La vida no se mide en minutos se mide en momentos.
A veces podemos pasarnos años sin vivir en absoluto, y de pronto toda nuestra vida se concentra en un solo instante.

miércoles, 5 de abril de 2017

Día 53: Tomates verdes fritos.

El mismo día que cumplí 18 años acabé de leer la novela de Fannie Flagg.
Al terminarla, durante un par de horas, me quedé sentado en el sofá de mi habitación. En silencio, mi mente deambuló por los personajes del libro y sus vivencias. 
Recuerdo que después me puse a escribir. Era la primera vez en mi vida que plasmaba por escrito mis sentimientos. 
Cierro los ojos y lo veo claramente. El sofá, las hojas, mi mano deslizándose sin demasiados titubeos por la áspera superficie del papel. Breves paradas para rectificar una palabra y quizá tachar alguna otra. Fueron un par de hojas por ambas caras donde ya se intuían los ideales y principios que he intentado seguir durante toda mi existencia. 
Embriagado aún por la nostalgia de la novela me preguntaba si alguna vez conocería el amor verdadero, la amistad incondicional o la alegría de saberme querido. 
También me cuestionaba sobre mi incierto futuro. ¿Qué estudiaría? ¿Qué camino tomaría?
Mis sueños, asimismo, tuvieron cabida en ese par de hojas que hoy amarillean en un anónimo archivador guardado en las oscuras profundidades de un cajón. Quería viajar por todo el mundo y visitar cada ciudad que había vislumbrado brevemente en películas o imaginado en las decenas de libros que leía. 
Igualmente mencionaba mi deseo de contar historias de manera visual. Mi profesión soñada, la que siempre quise tener, director de cine. Esa tarde, después de leer tomates verdes fritos, escribí sobre las ganas que tenía de que los demás vieran el mundo de la misma forma que yo lo veía. Un Rubén muy ingenuo, o sencillamente demasiado romántico, expresaba su lejana esperanza de presentar sus películas en festivales como los de Sundance, Cannes, San Sebastián o Venecia. 

El día de mi décimo octavo cumpleaños lo pasé leyendo y escribiendo. Sin duda algo premonitorio, a tenor de lo que he hecho los veintiún años que han pasado desde entonces. 

La tarde caía sobre Madrid aquel verano de 1995. Mi madre nos llamó a cenar a todos, guardé esas hojas escritas con letra muy pequeña en un antiguo archivador de anillas.

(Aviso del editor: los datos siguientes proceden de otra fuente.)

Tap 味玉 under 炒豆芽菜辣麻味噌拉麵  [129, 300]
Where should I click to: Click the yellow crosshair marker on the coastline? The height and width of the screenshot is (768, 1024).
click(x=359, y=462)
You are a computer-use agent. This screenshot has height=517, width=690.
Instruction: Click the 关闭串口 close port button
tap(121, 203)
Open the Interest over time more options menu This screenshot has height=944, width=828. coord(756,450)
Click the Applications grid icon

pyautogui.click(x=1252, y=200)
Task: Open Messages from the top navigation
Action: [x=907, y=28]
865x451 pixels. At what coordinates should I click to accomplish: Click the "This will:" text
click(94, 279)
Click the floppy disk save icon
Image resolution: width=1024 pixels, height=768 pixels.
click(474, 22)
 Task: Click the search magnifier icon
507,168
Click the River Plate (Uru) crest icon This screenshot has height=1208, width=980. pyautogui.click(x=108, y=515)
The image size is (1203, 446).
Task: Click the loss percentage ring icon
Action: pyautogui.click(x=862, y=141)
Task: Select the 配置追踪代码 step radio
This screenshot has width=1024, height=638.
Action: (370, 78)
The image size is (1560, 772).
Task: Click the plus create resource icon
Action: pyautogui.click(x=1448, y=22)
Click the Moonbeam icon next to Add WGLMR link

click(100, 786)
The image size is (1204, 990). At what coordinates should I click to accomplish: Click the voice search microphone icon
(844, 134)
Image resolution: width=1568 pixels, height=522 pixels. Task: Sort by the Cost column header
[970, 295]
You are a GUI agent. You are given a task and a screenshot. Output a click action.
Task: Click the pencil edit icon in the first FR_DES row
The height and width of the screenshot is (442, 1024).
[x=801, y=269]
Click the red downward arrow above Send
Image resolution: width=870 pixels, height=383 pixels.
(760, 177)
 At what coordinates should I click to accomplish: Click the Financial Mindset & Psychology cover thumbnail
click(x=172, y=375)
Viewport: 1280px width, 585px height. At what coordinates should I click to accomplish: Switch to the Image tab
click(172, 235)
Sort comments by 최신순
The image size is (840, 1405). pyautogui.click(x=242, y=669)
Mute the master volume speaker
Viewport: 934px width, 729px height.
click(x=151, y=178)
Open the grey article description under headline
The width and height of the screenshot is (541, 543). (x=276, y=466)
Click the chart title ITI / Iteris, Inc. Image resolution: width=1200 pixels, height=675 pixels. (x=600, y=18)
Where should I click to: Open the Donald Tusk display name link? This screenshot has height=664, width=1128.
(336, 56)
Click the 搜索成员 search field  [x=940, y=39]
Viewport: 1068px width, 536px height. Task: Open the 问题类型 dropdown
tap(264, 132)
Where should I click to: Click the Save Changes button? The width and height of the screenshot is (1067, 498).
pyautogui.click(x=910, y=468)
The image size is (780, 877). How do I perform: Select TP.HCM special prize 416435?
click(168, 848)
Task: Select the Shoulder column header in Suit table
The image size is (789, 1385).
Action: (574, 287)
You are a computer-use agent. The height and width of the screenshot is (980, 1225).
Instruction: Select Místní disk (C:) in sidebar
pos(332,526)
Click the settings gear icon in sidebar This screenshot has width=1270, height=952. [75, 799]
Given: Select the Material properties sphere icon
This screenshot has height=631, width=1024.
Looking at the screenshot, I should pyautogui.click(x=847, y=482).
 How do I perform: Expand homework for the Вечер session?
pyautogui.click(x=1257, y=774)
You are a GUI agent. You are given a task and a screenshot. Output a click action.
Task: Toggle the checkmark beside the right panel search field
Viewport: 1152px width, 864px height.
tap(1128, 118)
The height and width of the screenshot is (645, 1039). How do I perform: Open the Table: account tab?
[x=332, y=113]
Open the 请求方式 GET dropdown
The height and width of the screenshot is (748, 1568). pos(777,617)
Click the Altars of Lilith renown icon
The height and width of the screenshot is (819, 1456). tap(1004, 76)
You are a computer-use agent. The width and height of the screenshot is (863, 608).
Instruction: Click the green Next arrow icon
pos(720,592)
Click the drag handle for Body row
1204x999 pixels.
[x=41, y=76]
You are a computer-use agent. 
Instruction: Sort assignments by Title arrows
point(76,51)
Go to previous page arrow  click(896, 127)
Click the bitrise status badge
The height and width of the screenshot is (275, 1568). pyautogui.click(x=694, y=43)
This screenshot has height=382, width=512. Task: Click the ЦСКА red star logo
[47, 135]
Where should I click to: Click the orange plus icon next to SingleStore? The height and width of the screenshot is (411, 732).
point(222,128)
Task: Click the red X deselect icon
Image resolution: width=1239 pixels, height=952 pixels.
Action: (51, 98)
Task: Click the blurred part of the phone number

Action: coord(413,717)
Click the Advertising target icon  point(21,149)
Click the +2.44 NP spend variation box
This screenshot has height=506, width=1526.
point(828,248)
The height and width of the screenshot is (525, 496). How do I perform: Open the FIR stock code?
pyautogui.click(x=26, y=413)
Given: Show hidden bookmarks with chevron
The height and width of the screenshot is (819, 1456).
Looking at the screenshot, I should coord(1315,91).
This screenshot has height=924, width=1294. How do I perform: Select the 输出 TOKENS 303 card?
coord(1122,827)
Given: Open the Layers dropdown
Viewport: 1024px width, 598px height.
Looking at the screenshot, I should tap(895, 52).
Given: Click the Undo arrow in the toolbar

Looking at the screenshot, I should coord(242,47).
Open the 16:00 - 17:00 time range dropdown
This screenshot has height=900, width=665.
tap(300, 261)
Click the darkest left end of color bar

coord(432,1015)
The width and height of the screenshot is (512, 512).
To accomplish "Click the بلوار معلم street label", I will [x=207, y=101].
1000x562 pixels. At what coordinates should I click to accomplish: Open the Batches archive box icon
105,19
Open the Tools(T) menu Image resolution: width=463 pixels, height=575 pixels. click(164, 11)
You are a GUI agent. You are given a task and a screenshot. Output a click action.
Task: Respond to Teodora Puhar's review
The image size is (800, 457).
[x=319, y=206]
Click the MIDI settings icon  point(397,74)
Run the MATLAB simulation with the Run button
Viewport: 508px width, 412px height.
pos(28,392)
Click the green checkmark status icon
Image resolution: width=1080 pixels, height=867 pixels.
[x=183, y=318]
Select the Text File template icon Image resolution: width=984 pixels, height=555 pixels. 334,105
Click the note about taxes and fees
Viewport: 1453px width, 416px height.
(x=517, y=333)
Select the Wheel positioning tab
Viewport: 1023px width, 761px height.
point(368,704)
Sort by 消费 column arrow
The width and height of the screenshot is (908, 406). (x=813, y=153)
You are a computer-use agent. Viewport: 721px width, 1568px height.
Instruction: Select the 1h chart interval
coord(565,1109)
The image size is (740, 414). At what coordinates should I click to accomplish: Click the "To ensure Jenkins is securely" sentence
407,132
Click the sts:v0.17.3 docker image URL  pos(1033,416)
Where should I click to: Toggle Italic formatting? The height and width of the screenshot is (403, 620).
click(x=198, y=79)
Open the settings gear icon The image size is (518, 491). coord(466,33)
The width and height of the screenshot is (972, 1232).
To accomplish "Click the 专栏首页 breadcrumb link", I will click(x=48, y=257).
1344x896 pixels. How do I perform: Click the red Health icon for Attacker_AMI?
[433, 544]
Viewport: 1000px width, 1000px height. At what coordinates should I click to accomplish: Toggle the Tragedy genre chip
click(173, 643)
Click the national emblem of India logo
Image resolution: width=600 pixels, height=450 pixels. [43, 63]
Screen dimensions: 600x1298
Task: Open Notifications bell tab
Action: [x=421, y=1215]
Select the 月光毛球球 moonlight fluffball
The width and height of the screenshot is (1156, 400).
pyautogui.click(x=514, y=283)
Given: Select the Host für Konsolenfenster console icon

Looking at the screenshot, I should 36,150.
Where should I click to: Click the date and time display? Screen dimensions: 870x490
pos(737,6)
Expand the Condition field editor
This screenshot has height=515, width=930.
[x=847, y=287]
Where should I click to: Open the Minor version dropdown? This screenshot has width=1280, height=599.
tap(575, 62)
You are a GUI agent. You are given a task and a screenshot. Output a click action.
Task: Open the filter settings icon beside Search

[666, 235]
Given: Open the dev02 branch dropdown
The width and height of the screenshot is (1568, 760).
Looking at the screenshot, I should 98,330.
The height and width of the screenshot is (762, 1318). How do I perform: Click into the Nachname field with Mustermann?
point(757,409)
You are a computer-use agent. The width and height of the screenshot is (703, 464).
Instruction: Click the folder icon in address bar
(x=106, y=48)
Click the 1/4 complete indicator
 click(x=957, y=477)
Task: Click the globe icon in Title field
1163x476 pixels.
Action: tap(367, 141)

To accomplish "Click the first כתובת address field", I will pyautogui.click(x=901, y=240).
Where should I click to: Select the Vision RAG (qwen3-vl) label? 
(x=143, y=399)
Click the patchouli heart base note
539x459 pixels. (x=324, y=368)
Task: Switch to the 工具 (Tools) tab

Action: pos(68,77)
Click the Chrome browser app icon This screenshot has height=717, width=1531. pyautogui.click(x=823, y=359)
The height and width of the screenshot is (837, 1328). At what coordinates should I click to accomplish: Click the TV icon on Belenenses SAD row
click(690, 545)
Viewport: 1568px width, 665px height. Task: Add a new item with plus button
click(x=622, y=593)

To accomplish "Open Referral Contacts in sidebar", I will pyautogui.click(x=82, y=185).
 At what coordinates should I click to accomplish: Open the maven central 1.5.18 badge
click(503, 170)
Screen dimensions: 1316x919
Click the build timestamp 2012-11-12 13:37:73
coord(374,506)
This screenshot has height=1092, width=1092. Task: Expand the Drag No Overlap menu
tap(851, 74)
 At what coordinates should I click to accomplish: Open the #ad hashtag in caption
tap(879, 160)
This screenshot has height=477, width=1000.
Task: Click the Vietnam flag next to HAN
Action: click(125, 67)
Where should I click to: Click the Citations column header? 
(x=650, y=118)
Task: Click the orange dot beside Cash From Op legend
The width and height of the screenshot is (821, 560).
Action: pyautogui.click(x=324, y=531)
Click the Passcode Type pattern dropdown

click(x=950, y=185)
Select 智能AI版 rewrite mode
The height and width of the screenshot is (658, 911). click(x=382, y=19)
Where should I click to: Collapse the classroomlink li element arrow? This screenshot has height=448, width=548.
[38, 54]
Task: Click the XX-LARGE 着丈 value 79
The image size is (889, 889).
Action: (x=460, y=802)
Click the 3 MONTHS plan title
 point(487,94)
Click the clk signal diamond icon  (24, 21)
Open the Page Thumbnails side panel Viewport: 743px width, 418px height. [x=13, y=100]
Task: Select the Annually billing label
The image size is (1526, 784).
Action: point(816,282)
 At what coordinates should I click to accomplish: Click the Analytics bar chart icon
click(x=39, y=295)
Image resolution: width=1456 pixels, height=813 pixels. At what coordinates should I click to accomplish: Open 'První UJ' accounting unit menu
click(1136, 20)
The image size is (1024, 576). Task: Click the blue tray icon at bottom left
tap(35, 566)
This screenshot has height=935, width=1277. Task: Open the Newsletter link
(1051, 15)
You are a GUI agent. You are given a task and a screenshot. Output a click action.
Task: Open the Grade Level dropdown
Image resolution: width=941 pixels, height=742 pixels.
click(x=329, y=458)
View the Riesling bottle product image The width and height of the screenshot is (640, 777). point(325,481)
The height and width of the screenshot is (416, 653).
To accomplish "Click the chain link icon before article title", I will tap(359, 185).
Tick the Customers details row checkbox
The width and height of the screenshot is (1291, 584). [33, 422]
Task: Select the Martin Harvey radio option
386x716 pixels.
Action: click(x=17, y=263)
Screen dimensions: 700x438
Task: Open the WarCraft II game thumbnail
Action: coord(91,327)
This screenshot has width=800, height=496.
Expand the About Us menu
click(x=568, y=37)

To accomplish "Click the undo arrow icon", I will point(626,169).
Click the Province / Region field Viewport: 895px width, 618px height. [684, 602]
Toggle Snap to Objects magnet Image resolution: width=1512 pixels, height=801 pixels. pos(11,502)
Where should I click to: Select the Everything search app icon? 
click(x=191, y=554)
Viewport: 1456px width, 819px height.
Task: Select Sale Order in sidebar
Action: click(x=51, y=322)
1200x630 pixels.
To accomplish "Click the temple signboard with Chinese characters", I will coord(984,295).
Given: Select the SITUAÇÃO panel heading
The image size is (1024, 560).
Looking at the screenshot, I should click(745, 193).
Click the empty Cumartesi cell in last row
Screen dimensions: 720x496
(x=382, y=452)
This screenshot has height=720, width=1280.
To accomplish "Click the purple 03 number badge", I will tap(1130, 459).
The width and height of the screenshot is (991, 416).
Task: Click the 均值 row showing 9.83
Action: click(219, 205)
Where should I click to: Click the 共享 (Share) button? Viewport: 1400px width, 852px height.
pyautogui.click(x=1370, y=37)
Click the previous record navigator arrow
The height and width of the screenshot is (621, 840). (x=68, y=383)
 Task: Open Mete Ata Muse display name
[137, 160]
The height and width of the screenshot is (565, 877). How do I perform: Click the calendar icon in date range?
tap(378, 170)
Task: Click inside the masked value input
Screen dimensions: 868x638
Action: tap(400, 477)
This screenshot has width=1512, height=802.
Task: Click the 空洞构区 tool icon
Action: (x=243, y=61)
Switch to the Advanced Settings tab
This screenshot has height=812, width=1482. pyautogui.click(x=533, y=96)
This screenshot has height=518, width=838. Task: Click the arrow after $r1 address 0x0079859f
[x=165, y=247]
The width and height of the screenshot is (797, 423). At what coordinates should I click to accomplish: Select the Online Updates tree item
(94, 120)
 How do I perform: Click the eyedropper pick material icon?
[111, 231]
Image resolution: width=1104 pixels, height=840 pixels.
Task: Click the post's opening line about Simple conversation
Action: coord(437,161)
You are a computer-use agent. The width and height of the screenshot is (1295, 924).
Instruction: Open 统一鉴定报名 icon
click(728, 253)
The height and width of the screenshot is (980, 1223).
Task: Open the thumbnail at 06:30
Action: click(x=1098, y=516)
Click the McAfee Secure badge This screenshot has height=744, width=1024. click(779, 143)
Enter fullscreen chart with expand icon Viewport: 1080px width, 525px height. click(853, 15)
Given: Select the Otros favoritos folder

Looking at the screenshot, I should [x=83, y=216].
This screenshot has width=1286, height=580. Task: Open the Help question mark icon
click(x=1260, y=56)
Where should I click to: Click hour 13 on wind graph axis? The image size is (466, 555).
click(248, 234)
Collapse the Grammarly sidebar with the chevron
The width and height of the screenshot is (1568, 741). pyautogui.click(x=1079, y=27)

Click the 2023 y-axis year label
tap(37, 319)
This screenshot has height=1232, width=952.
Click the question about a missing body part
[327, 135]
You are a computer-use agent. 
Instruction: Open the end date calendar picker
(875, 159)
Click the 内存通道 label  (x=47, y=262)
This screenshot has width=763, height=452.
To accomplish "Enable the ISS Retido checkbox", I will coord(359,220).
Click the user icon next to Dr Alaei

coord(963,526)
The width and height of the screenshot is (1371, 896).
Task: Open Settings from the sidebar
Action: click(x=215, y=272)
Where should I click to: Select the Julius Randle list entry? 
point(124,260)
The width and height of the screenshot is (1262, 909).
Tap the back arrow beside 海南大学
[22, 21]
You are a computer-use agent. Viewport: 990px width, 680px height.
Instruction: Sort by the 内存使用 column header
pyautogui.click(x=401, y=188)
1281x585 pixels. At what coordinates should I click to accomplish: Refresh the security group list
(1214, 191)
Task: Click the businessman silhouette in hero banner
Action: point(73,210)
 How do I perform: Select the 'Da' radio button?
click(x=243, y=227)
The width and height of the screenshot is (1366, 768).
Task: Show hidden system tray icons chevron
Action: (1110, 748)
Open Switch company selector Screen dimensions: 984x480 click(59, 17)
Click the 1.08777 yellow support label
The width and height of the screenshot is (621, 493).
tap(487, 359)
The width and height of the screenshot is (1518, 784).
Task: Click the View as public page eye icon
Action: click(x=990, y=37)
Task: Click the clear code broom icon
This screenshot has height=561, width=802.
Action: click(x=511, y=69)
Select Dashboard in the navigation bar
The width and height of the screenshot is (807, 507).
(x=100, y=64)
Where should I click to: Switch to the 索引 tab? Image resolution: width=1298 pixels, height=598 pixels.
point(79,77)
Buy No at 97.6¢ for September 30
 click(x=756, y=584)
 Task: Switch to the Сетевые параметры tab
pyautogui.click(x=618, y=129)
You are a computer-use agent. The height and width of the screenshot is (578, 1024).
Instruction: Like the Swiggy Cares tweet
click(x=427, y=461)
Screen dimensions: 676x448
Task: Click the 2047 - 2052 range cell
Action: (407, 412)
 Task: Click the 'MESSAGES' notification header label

Al mismo tiempo que cerré sus tapas, sellando así mis preocupaciones y deseos, miré hacia la ventana. Lo recuerdo tan vívidamente que no pareciera que haya pasado la mitad de mi vida. El sol se ponía iluminando con sus refulgentes rayos a las nubes, que diseminadas aquí y allá teñían de un tono rojizo espectacular todo el cielo. Mirando aquel atardecer sentí vértigo. Puede que sea por eso por lo que ese momento lo tengo grabado a fuego, fue una sensación tan violenta que me encogió el corazón. 

¿Qué será de mí en los próximos 18 años? 
Con esa pregunta en mi cabeza me dispuse a cenar y terminar mi tarta de cumpleaños junto a mis hermanos. 

La anciana de tomates verdes fritos recuerda su azarosa vida. Un camino serpenteante lleno de aventuras y giros inesperados que la llevaron por infinidad de lugares dentro de su propia alma. 
Aquella calurosa tarde, sentado en la soledad de mi cuarto, deseé con todo mi ser que mi vida fuera al menos tan emocionante como la de la protagonista de aquel libro que me impresionó tanto que, al pasar su última página, lloré. Por eso, una vez me hice al hecho de que aquella historia había acabado, escribí mis sueños en esas páginas con las que me volví a topar hace un par de semanas. Unas hojas en las que a modo de último y más grande deseo las cerré con un...Quiero amar y ser amado.